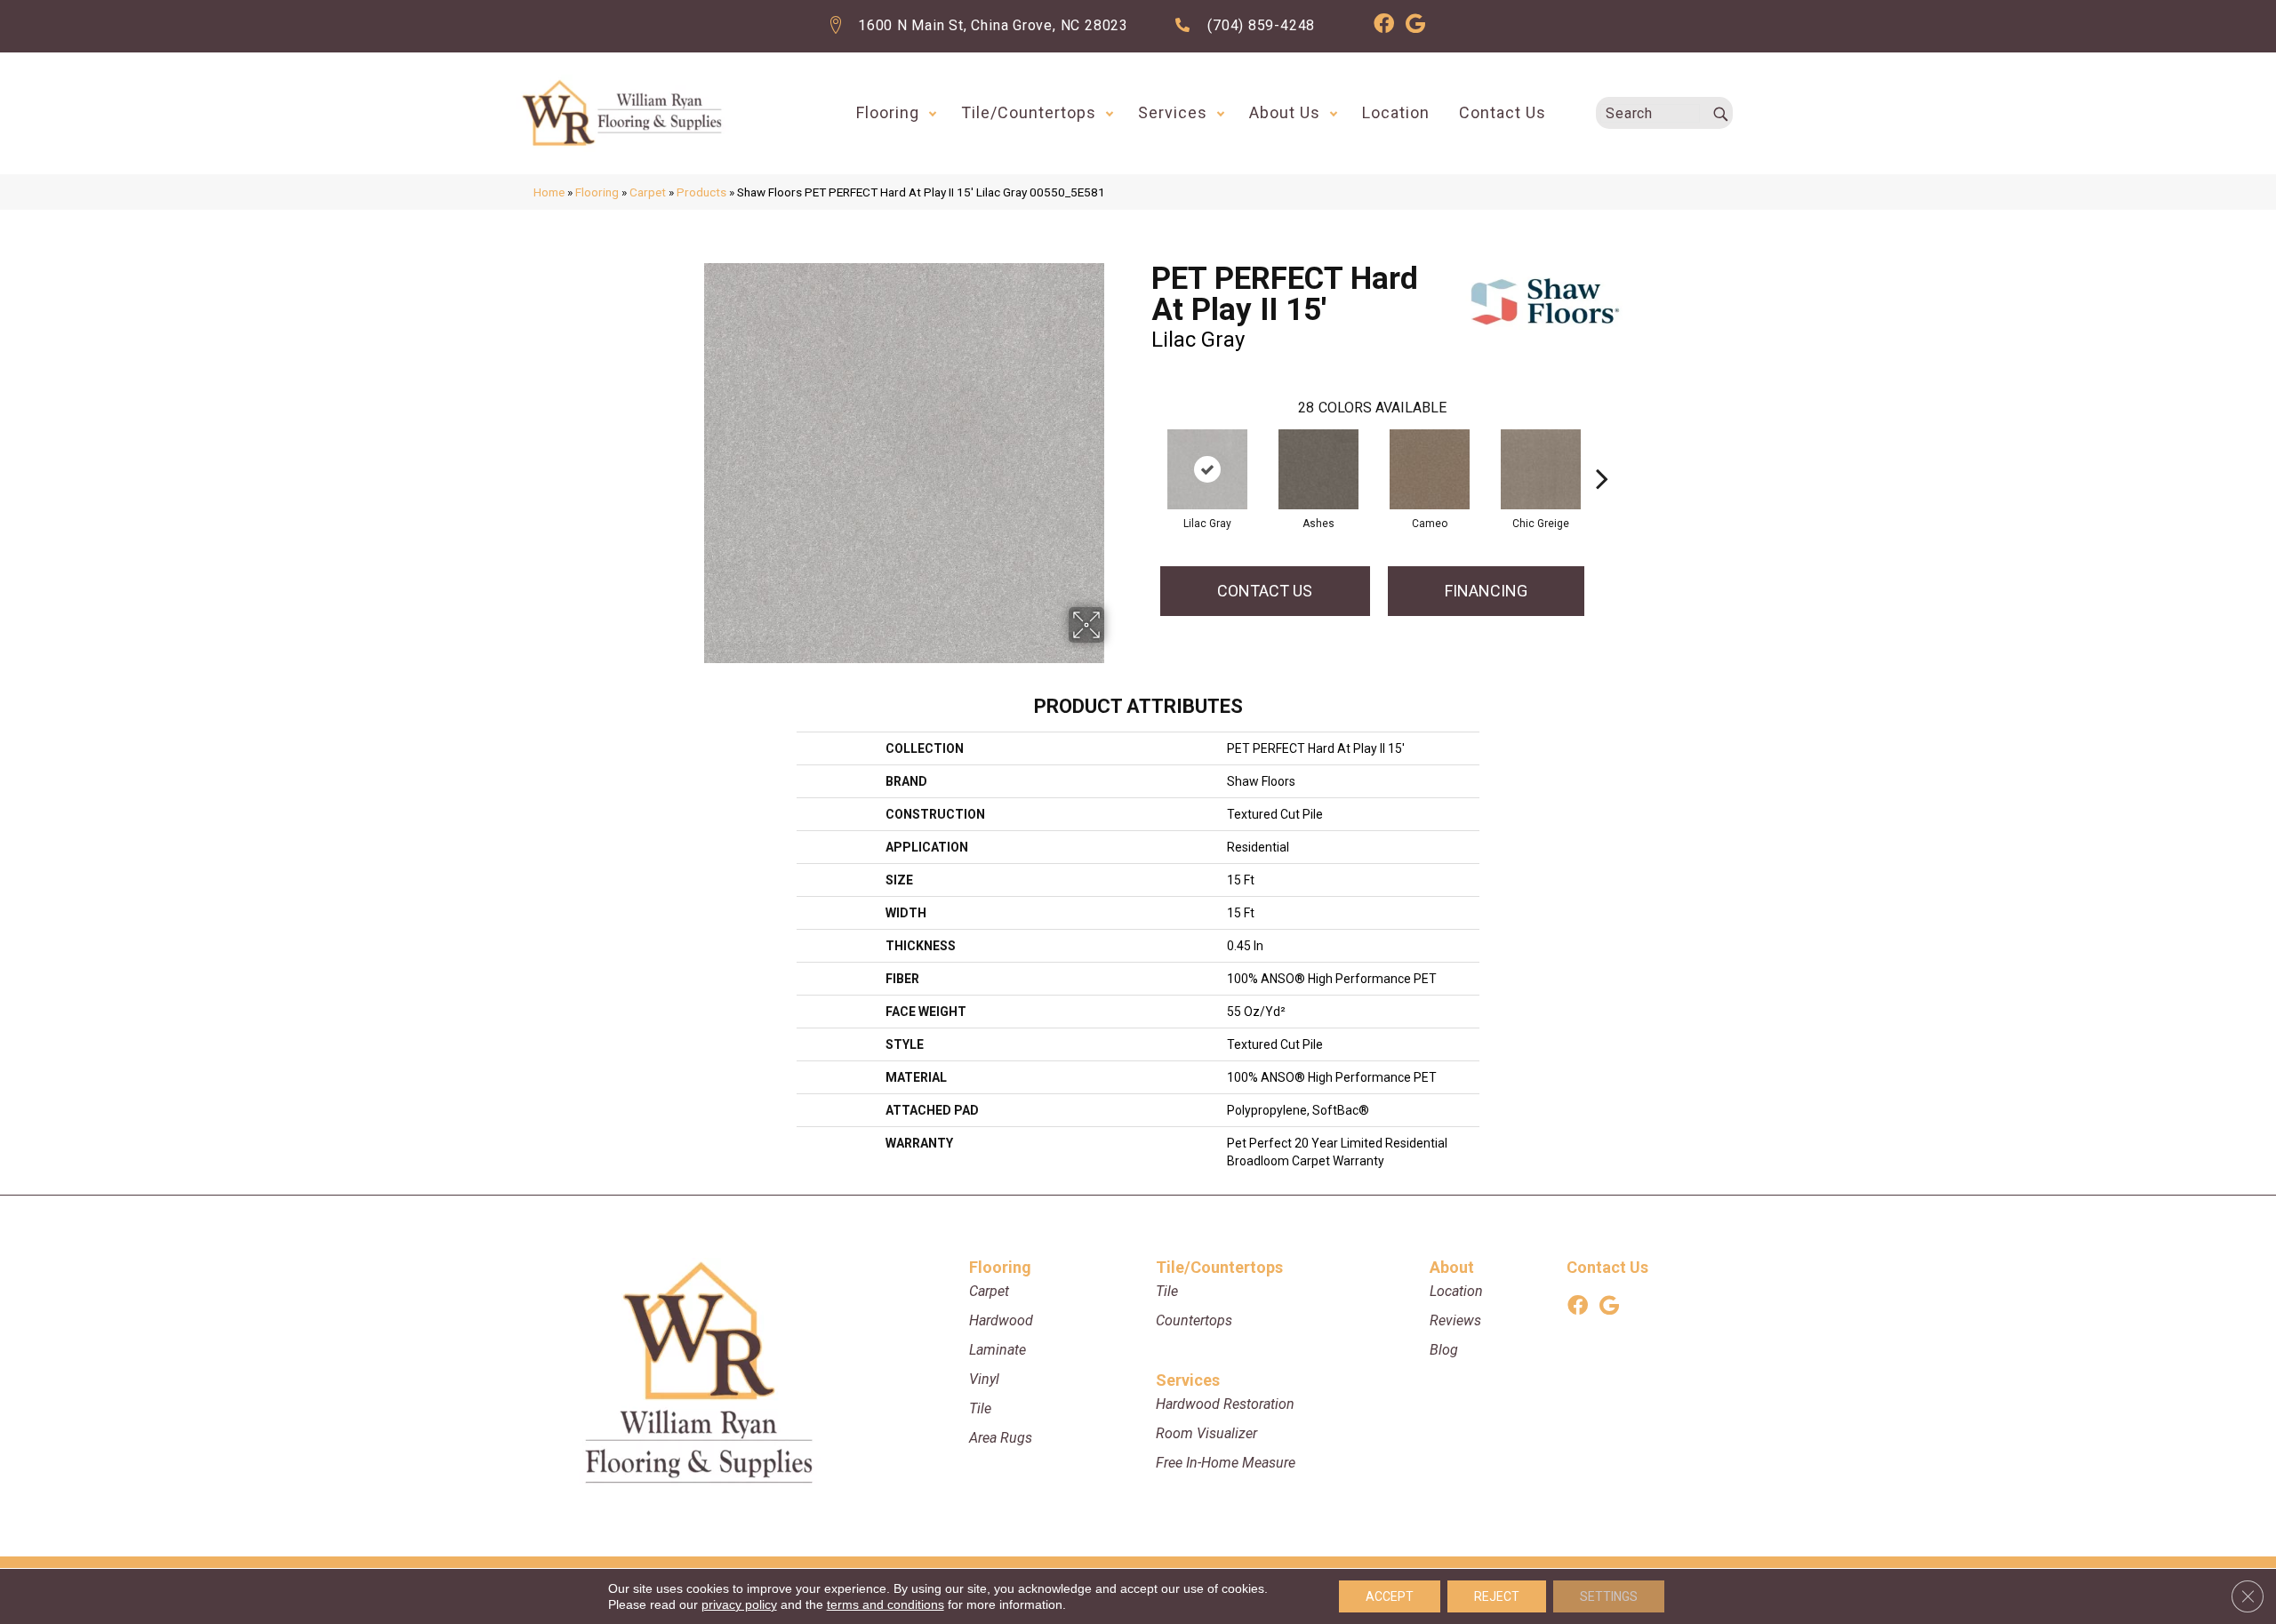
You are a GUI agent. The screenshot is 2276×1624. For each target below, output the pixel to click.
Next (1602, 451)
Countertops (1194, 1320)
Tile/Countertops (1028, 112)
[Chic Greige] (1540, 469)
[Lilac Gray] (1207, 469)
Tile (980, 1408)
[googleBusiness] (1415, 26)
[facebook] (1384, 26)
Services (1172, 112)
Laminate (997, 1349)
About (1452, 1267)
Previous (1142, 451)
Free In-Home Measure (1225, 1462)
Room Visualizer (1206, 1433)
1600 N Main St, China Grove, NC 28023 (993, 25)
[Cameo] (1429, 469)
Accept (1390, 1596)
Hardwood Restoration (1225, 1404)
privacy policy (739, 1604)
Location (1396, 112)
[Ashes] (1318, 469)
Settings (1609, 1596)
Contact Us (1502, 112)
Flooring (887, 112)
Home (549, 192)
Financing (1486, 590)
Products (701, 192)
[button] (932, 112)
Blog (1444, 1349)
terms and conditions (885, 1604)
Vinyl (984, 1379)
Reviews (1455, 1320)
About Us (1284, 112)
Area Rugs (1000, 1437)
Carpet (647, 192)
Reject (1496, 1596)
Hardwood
·····
Your goal: Wherever the listing shows a picture, omit it and output the rest exactly as given.

Exercise solution:
You are a GUI agent. The screenshot is 2276×1624. For each target below, output the pixel to click.
Next (1602, 451)
Countertops (1194, 1320)
Tile/Countertops (1028, 112)
[Chic Greige] (1540, 469)
[Lilac Gray] (1207, 469)
Tile (980, 1408)
[googleBusiness] (1415, 26)
[facebook] (1384, 26)
Services (1172, 112)
Laminate (997, 1349)
About (1452, 1267)
Previous (1142, 451)
Free In-Home Measure (1225, 1462)
Room Visualizer (1206, 1433)
1600 N Main St, China Grove, NC 28023 (993, 25)
[Cameo] (1429, 469)
Accept (1390, 1596)
Hardwood Restoration (1225, 1404)
privacy policy (739, 1604)
Location (1396, 112)
[Ashes] (1318, 469)
Settings (1609, 1596)
Contact Us (1502, 112)
Flooring (887, 112)
Home (549, 192)
Financing (1486, 590)
Products (701, 192)
[button] (932, 112)
Blog (1444, 1349)
terms and conditions (885, 1604)
Vinyl (984, 1379)
Reviews (1455, 1320)
About Us (1284, 112)
Area Rugs (1000, 1437)
Carpet (647, 192)
Reject (1496, 1596)
Hardwood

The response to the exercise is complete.